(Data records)
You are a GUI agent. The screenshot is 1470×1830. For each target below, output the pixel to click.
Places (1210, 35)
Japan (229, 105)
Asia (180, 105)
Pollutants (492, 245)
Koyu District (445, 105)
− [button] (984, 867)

==

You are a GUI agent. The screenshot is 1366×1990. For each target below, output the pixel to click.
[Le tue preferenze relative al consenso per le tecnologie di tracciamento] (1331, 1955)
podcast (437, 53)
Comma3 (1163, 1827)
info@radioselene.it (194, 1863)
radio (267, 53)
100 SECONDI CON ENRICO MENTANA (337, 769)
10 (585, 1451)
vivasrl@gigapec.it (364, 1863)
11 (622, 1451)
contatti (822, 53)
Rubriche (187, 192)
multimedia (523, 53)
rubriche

— YOUR OBJECTIVE —
The reply must be a number and nothing more: the count of lines above that contain the word "below".

— ANSWER SECTION —
2